**Objective**
Rewrite all the records below with "Gift Certificates" changed to "Gift Cards" and everything else left the same. Leave the pictures out of your answer.
··········
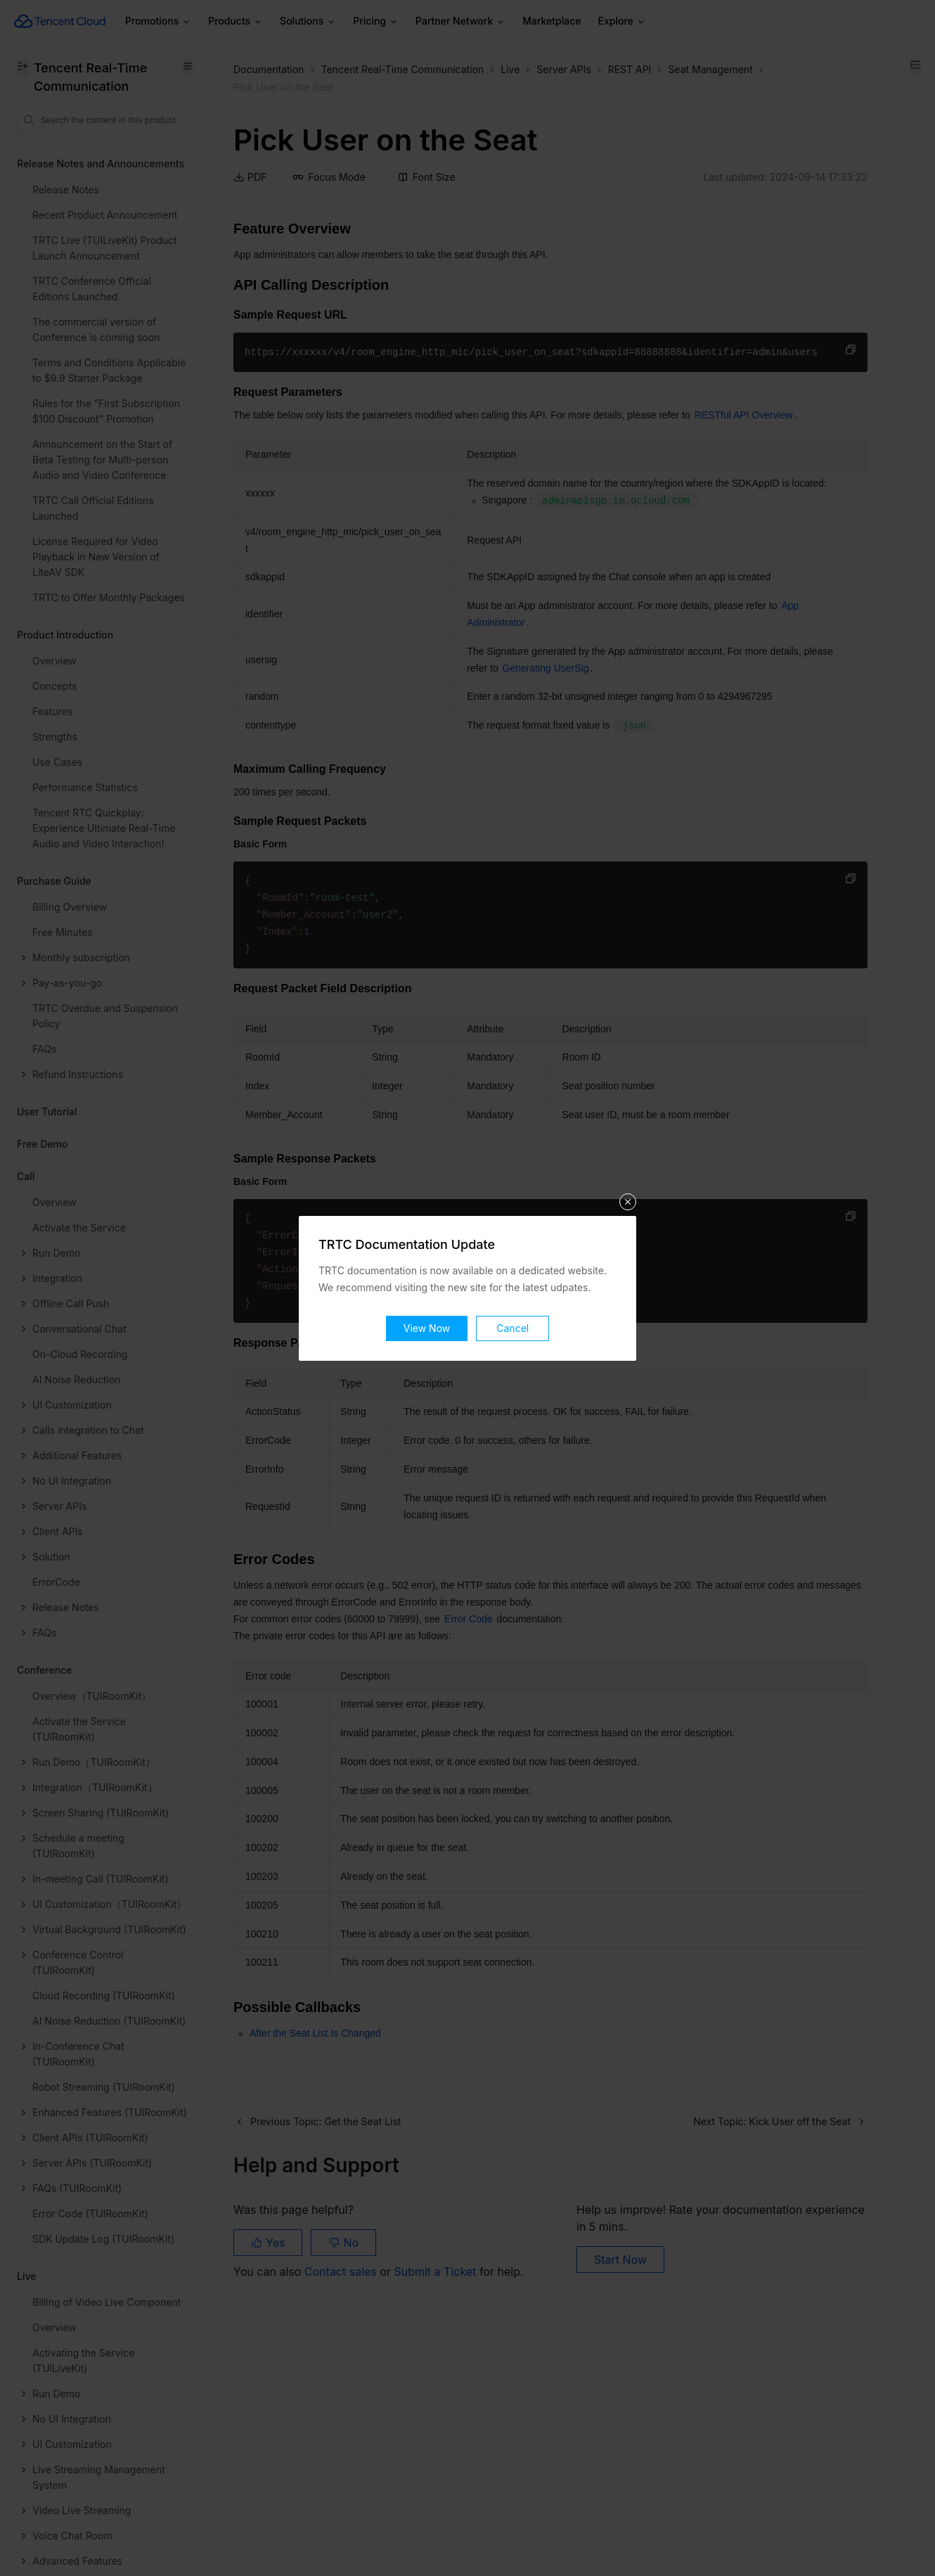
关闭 (627, 1201)
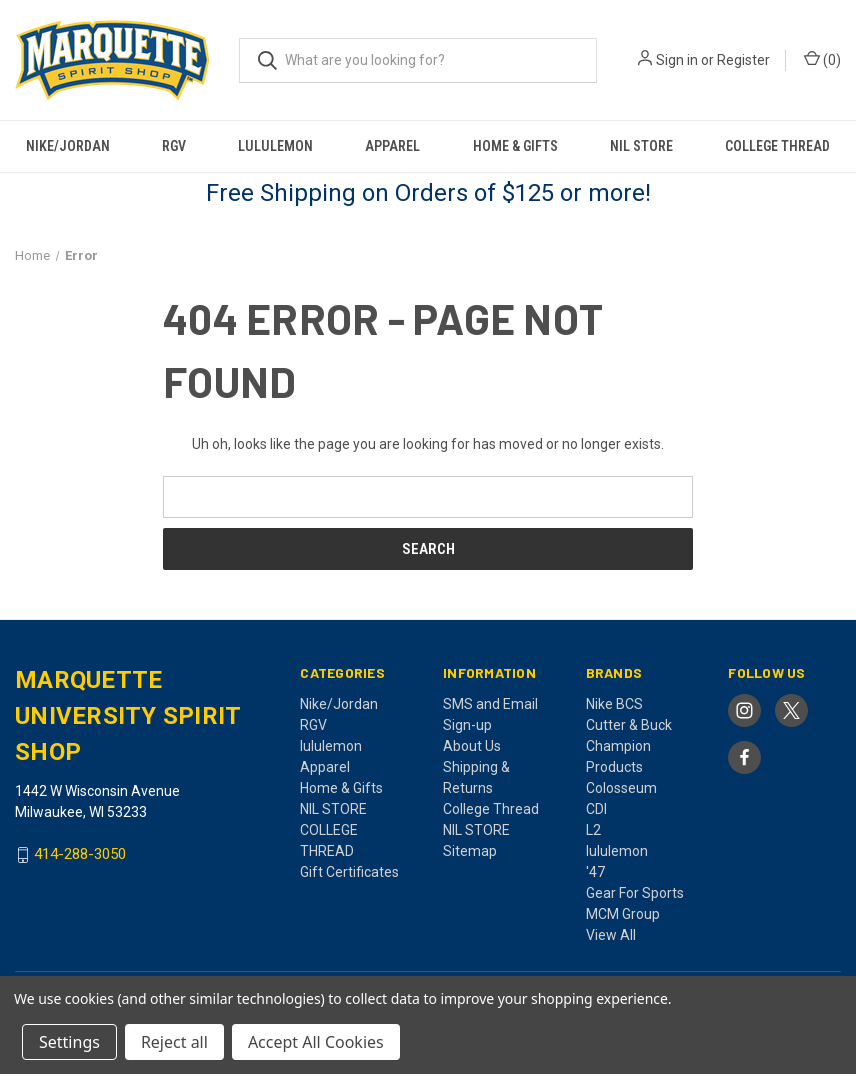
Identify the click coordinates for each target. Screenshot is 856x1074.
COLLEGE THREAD (777, 146)
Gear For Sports (635, 893)
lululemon (275, 146)
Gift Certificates (349, 872)
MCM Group (623, 914)
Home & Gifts (515, 146)
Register (743, 60)
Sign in (677, 60)
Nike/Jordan (68, 146)
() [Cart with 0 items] (822, 59)
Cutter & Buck (629, 725)
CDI (596, 809)
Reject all (174, 1042)
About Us (472, 746)
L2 (593, 830)
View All (611, 935)
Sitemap (470, 851)
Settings (69, 1042)
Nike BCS (614, 704)
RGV (174, 146)
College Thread (491, 809)
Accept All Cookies (316, 1042)
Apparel (392, 146)
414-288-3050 (80, 855)
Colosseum (621, 788)
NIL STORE (641, 146)
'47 (595, 872)
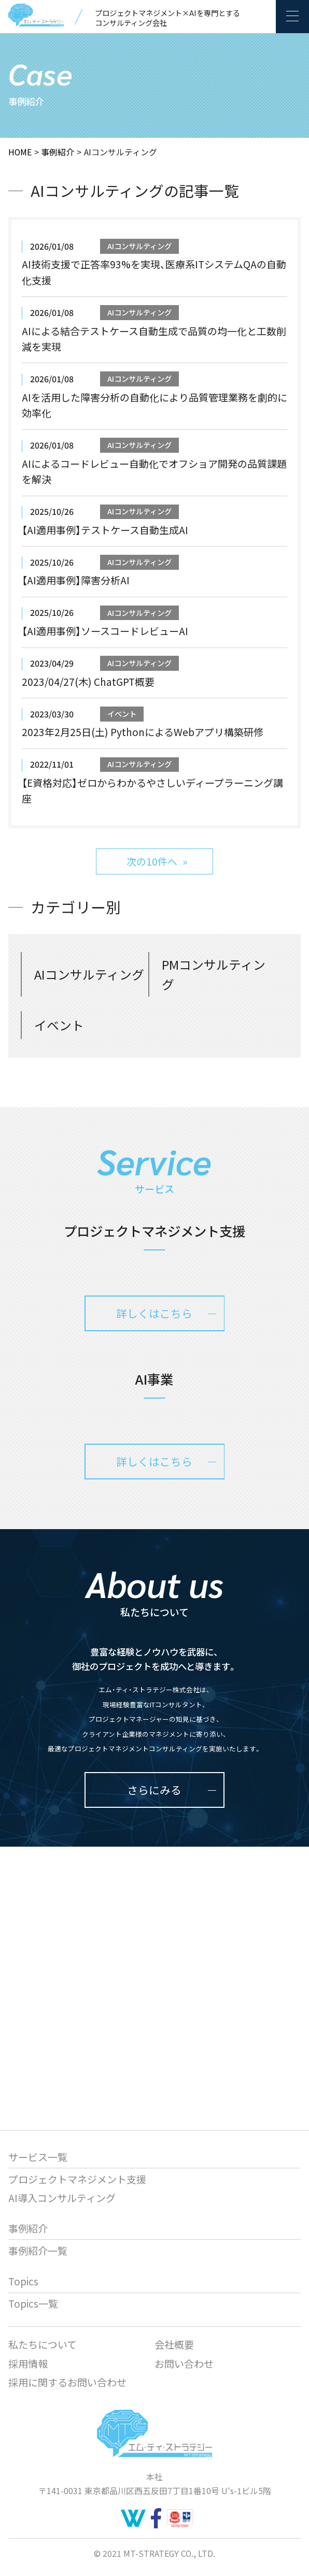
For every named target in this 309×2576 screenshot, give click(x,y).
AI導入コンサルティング (62, 2198)
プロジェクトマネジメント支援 (77, 2179)
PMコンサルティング (213, 974)
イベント (121, 713)
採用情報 (28, 2363)
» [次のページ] (184, 861)
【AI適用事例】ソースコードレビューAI (105, 631)
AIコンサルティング (139, 245)
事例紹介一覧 (37, 2250)
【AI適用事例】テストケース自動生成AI (105, 530)
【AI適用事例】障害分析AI (76, 580)
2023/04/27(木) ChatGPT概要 (88, 681)
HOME (20, 152)
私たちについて (42, 2344)
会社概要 (174, 2344)
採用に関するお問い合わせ (67, 2382)
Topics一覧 (33, 2303)
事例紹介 (57, 152)
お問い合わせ (184, 2363)
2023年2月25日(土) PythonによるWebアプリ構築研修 (142, 732)
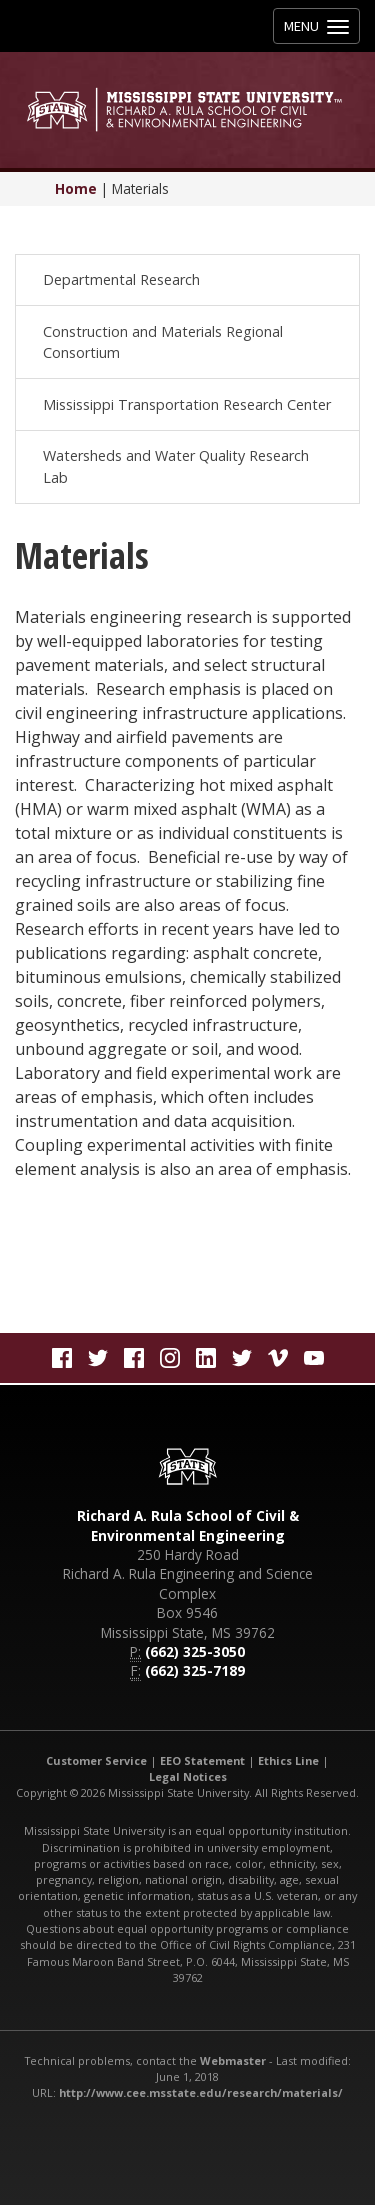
··········
**Solution to the problem**
关闭 (627, 1201)
Identify the click coordinates for each target. Screenshot is 856x1074.
COLLEGE THREAD (777, 146)
Gear For Sports (635, 893)
lululemon (275, 146)
Gift Cards (349, 872)
MCM Group (623, 914)
Home & Gifts (515, 146)
Register (743, 60)
Sign in (677, 60)
Nike/Jordan (68, 146)
() [Cart with 0 items] (822, 59)
Cutter & Buck (629, 725)
CDI (596, 809)
Reject all (174, 1042)
About Us (472, 746)
L2 (593, 830)
View All (611, 935)
Sitemap (470, 851)
Settings (69, 1042)
Nike BCS (614, 704)
RGV (174, 146)
College Thread (491, 809)
Accept All Cookies (316, 1042)
Apparel (392, 146)
414-288-3050 (80, 855)
Colosseum (621, 788)
NIL STORE (641, 146)
'47 (595, 872)
For every named target in this 309×2576 screenshot, give click(x,y).
AI導入コンサルティング (62, 2198)
プロジェクトマネジメント支援 (77, 2179)
PMコンサルティング (213, 974)
イベント (121, 713)
採用情報 (28, 2363)
» [次のページ] (184, 861)
【AI適用事例】ソースコードレビューAI (105, 631)
AIコンサルティング (139, 245)
事例紹介一覧 (37, 2250)
【AI適用事例】テストケース自動生成AI (105, 530)
【AI適用事例】障害分析AI (76, 580)
2023/04/27(木) ChatGPT概要 (88, 681)
HOME (20, 152)
私たちについて (42, 2344)
会社概要 (174, 2344)
採用に関するお問い合わせ (67, 2382)
Topics一覧 (33, 2303)
事例紹介 (57, 152)
お問い合わせ (184, 2363)
2023年2月25日(土) PythonによるWebアプリ構築研修 (142, 732)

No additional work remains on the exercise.